Comment by CryZe
> It's not like you can rely on Rust references and C pointers being identical in the ABI either.
You absolutely can rely on that: https://doc.rust-lang.org/reference/type-layout.html#pointer...
In fact, it's almost even best practice to do so, because it reduces the unsafe needed on Rust's side. E.g. if you want to pass a nullable pointer to T, declare it as e.g. a parameter x: Option<&T> on the Rust side and now can you do fully safe pattern matching as usual to handle the null case.
Want to use some Rust type (not even repr(C)) from C? Just do something like this:
#[no_mangle] pub extern "C" fn Foo_new() -> Box<Foo> { Box::new(Foo::new()) }
#[no_mangle] pub extern "C" fn Foo_free(_: Box<Foo>) { /* automatic cleanup */ }
#[no_mangle] pub extern "C" fn Foo_do_something(this: &mut Foo) { this.do_something() }
all fully safe. Unfortunately for the OP, Vec<_> isn't FFI safe, so that's still one of those cases that are on the rough side.
> Pointers and references have the same layout.
> The layout of a type is its size, alignment, and the relative offsets of its fields.
So “layout” only constrains the memory addresses where a value and its constituents are stored; it does not cover niches.
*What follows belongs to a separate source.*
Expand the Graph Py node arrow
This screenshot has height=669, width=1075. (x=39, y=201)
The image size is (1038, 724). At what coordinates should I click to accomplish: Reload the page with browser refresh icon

Pointers are allowed to be null, references are not. There is talk of making it illegal to have a reference be unaligned, or even point to very low addresses: <https://github.com/rust-lang/rfcs/pull/3204>. At one point, there was even talk of certain kinds of references not even being stored as memory addresses at all: <https://github.com/rust-lang/rfcs/pull/2040>. And Box<_> is not #[repr(transparent)] either. To put it more generally, the only semantics of a Box<_> or a reference is that it grants you access to a value of a given type and is inter-convertible with a pointer. Only *const _ and *mut _ have a guaranteed ABI.
Just because you write fewer “unsafe” keywords does not mean your code is more safe.